Advances in Airborne Altimetric Techniques for the Measurement of Snow on Arctic Sea Ice

Monday, 15 December 2014: 9:15 AM
Thomas Newman1,2, Sinead L Farrell1,2, Jacqueline Richter-Menge3, Bruce C Elder3, Julia Ruth4 and Laurence N Connor1, (1)NOAA Laboratory for Satellite Altimetry, NCWCP, College Park, MD, United States, (2)Earth System Science Interdisciplinary Center, University of Maryland, College Park, MD, United States, (3)US Army Corps of Engineers, Engineer Research and Development Center, Cold Regions Research and Engineering Laboratory, Hanover, NH, United States, (4)Scripps Institution of Oceanography, University of California San Diego (UCSD), San Diego, CA, United States
Current sea ice observations and models indicate a transition towards a more seasonal Arctic ice pack with a smaller, and geographically more variable, multiyear ice component. To gain a comprehensive understanding of the processes governing this transition it is important to include the impact of the snow cover, determining the mechanisms by which snow is both responding to and forcing changes to the sea ice pack.

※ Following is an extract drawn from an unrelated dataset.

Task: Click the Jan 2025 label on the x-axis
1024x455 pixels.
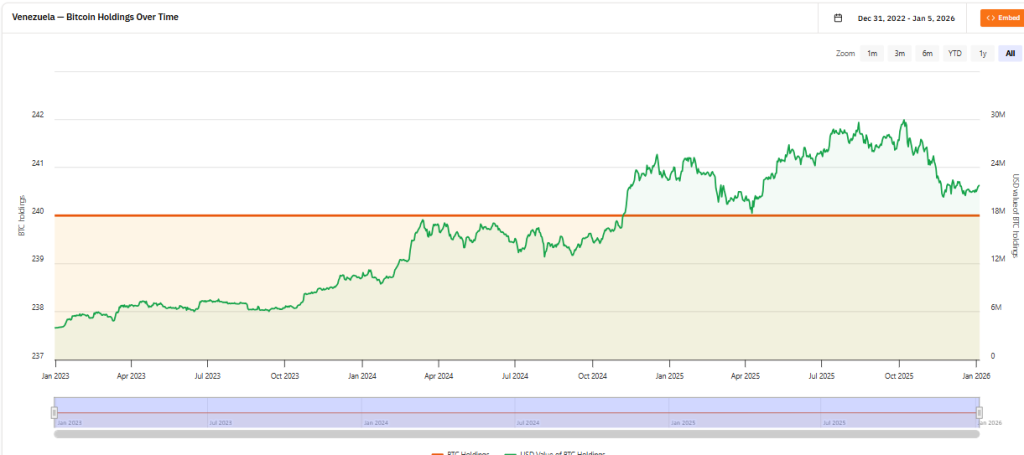Action: click(x=669, y=377)
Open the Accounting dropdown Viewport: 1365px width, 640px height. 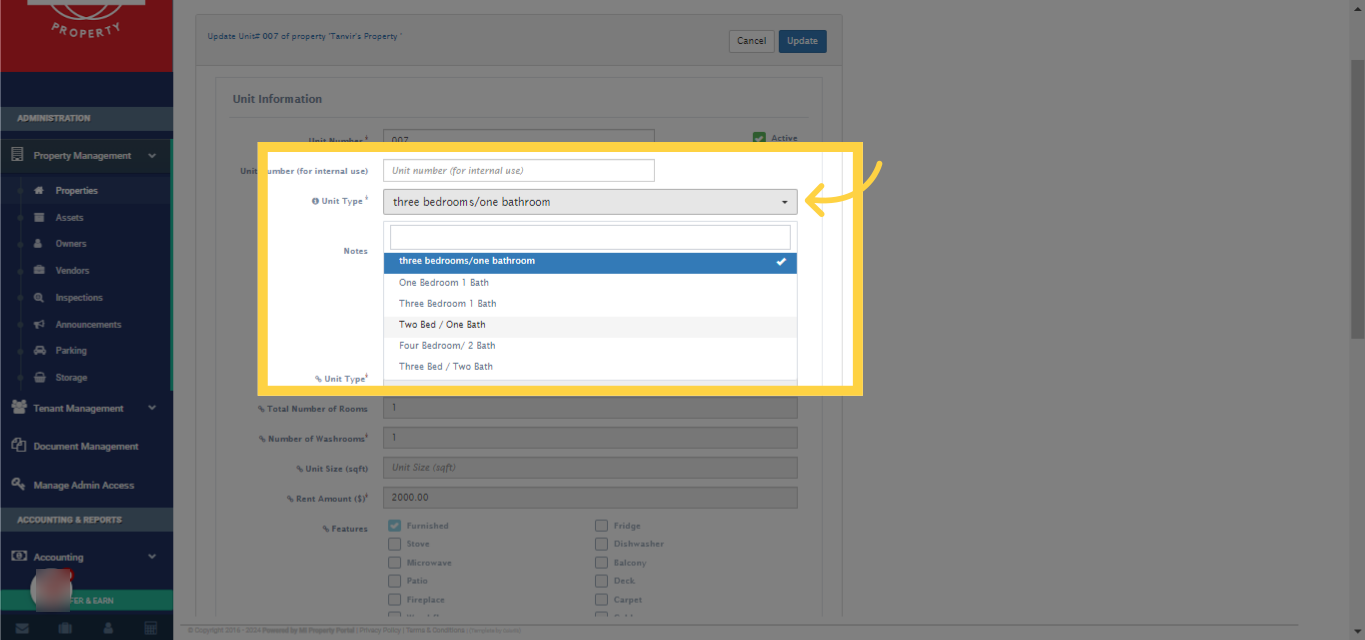pos(60,556)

Data from NASA’s Operation IceBridge (OIB) snow radar system, which has been making yearly surveys of the western Arctic since 2009, offers a key resource for investigating the snow cover. In this work, we characterize the OIB snow radar instrument response to ascertain the location of ‘side-lobes’, aiding the interpretation of snow radar data. We apply novel wavelet-based techniques to identify the primary reflecting interfaces within the snow pack from which snow depth estimates are derived. We apply these techniques to the range of available snow radar data collected over the last 6 years during the NASA OIB mission. Our results are validated through comparison with a range of in-situ data. We discuss the impact of sea ice surface morphology on snow radar returns (with respect to ice type) and the topographic conditions over which accurate snow-radar-derived snow depths may be obtained. Finally we present improvements to in situ survey design that will allow for both an improved sampling of the snow radar footprint and more accurate assessment of the uncertainties in radar-derived snow depths in the future.